In a sleight of hand, the French government wants the world to believe that it is against anti-Jewish violence. On the other hand, France wasted no time initiating profitable business deals with Iran as the ink was drying on the anti-Israel nuclear deal, while the Ayatollahs were chanting their genocidal appeals to destroy Israel and the Jews.[3]
The Islamization of France is peeking over the horizon. While official French figures do not distinguish between ethnic or religious groups, several recent studies suggest that in 2014, France's estimated 6.5 million Muslims now comprise "roughly 10% of the country's total population of 66 million. In real terms, France has the largest Muslim population in the European Union."
The voting bloc represented by these figures is enough to present a threat to the incumbent Socialist Party government, and can certainly influence the aspirations of any contenders for national office. The cries of a small Jewish minority of less than 1% pale by comparison.
It is hopeful to see that France, even prior to last week's bloody massacres in Paris, had been making some legal headway in its counterterrorism programs. Recent laws to cut welfare benefits to known jihadis, increase surveillance and upgrade police equipment are all signs that France may finally be confronting some of its problems — or at least trying to mount a convincing public relations show.
In 2017, Hollande, not an especially popular Socialist President, is up for reelection. He will be facing the pro-Israel ex-president, Nicolas Sarkozy, who will run as a so-called moderate against the right-wing Front National Party of Marine Le Pen.
The Front National's staunch anti-immigration agenda has been increasingly successful in wooing Jews into its fold as it claims to be reframing its anti-Semitic, neo-Nazi history.
The mounting fears of France's Jews are not going away anytime soon. Record numbers are packing their bags and moving to Israel, Canada, Britain, the U.S. and Australia. It is to be hoped that the French government, by now historically all too familiar with the problem, will have the courage, the desire and the will to remedy it, not only for the future of France but the future of Europe.
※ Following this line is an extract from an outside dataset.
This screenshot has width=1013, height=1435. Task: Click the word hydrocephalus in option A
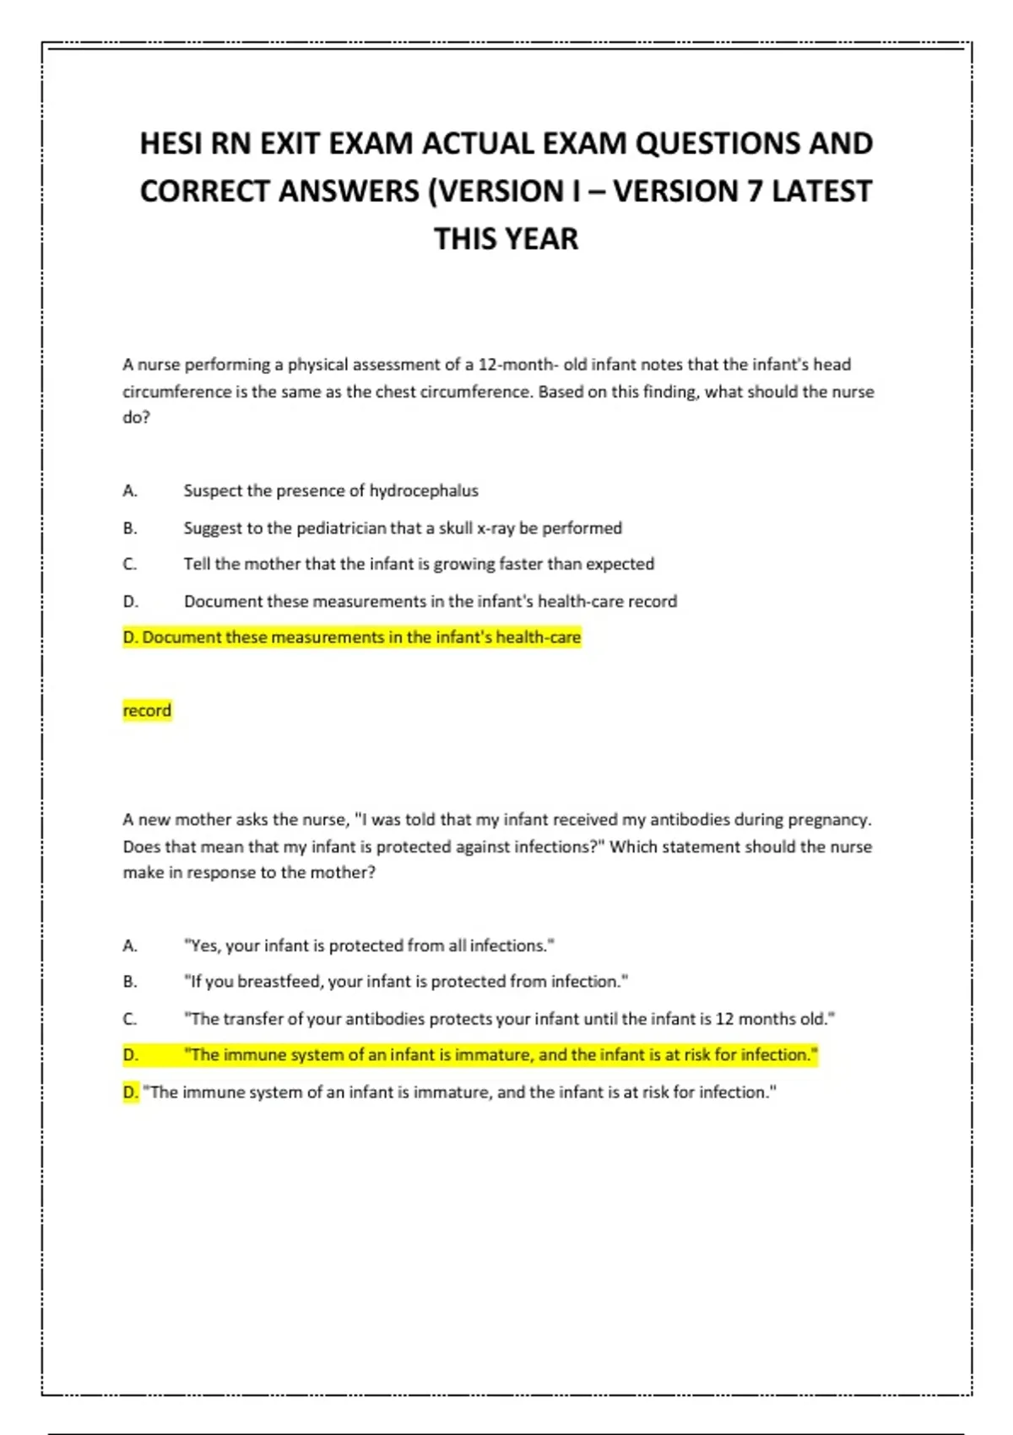424,490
Susan Warner is a Distinguished Senior Fellow of Gatestone Institute and co-founder of a Christian group, Olive Tree Ministries in Wilmington, DE, USA. She has been writing and teaching about Israel and the Middle East for over 15 years. Contact her at israelolivetree@yahoo.com.
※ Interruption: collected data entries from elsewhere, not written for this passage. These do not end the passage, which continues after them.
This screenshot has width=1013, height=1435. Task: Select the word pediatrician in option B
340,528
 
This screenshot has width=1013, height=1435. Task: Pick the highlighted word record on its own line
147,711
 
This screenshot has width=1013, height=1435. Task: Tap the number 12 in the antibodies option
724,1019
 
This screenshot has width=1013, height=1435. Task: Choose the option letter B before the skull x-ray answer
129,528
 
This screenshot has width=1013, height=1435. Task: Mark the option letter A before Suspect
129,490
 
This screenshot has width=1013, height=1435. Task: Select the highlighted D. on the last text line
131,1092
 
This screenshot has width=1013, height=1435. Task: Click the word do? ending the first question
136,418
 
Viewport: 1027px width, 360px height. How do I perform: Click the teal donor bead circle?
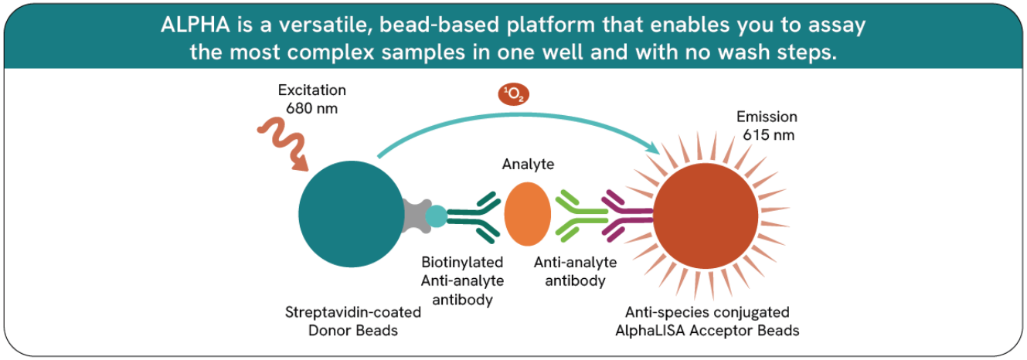tap(351, 214)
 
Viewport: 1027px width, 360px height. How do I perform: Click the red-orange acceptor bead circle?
tap(706, 216)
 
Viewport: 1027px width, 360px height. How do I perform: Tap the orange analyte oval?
tap(527, 214)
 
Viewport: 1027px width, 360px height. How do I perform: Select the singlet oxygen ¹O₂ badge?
tap(513, 94)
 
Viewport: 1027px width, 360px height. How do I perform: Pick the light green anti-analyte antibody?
tap(581, 216)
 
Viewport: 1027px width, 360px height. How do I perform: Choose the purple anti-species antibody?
tap(627, 216)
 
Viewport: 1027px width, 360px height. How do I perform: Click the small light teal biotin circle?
tap(436, 216)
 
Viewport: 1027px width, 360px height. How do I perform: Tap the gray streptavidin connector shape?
tap(417, 216)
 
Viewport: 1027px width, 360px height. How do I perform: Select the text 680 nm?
tap(311, 109)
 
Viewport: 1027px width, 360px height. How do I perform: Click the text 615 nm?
tap(769, 135)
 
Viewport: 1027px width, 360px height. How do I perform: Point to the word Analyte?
tap(528, 165)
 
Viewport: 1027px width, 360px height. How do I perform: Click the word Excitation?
tap(311, 90)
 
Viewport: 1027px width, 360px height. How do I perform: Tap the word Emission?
tap(767, 117)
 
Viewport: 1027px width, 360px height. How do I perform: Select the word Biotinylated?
tap(462, 263)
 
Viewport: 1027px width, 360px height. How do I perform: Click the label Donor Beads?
tap(353, 330)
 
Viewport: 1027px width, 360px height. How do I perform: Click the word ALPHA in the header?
tap(196, 25)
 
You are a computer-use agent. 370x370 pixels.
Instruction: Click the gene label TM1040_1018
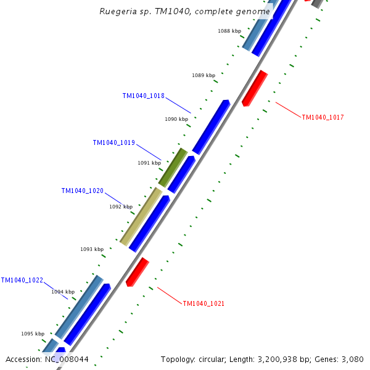[x=143, y=96]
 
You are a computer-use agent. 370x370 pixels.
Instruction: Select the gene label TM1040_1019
[x=113, y=142]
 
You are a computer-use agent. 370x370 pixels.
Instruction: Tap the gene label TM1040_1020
[x=82, y=191]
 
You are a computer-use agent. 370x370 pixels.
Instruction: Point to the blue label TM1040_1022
[x=22, y=280]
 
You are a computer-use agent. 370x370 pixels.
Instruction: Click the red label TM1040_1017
[x=323, y=117]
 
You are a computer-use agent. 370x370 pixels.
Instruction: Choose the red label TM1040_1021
[x=204, y=303]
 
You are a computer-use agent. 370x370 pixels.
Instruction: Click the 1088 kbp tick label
[x=229, y=31]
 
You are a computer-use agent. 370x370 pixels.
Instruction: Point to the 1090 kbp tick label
[x=176, y=119]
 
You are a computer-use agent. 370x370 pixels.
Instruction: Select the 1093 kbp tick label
[x=92, y=249]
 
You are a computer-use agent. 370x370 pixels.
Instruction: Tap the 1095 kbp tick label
[x=33, y=334]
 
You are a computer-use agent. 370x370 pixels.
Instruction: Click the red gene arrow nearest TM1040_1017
[x=254, y=88]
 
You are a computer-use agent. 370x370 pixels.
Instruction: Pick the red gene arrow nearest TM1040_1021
[x=137, y=272]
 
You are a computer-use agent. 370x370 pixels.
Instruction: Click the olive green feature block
[x=173, y=166]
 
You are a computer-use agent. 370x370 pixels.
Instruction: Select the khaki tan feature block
[x=141, y=216]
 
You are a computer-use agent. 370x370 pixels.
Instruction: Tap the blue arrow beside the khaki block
[x=149, y=224]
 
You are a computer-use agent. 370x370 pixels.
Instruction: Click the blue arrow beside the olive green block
[x=181, y=175]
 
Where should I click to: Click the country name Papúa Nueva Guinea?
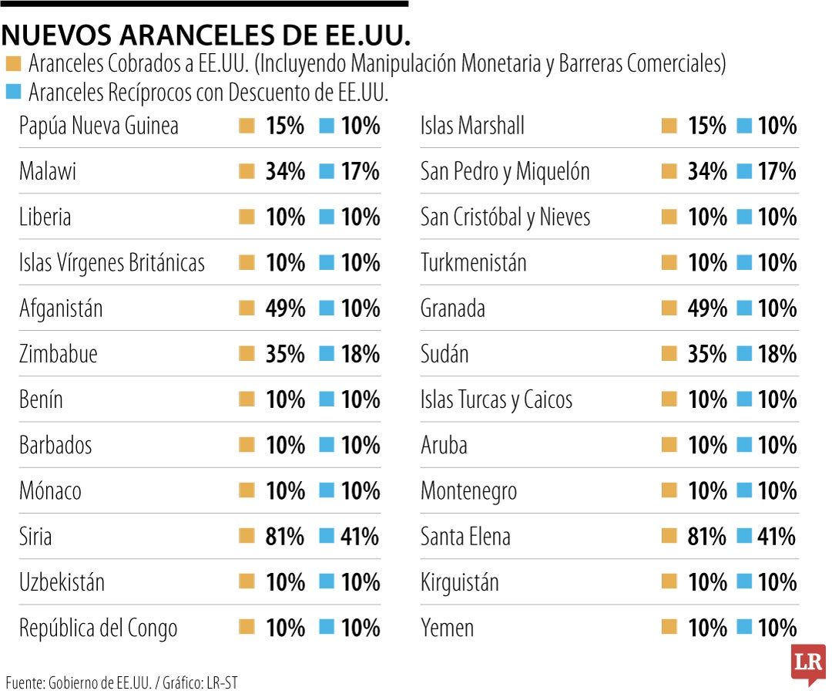point(99,126)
[1] There are various estimates of the total number of Jews that were slaughtered by the Nazis. The number of 90,000 is used by Jewish Virtual Library. Other Jewish sources use 72,000.
[2] "False doctrine": There has never been anything written in Scripture (Old or New Testaments) that explains that God has nullified his Covenant with the Abraham and the Jewish people. I have written about this in several other articles.
[3] Genocide: "Rafsanjani's Qods Day speech (Jerusalem Day)", Voice of the Islamic Republic of Iran, Tehran, in Persian, translated by BBC Worldwide Monitoring, original broadcast December 14, 2001.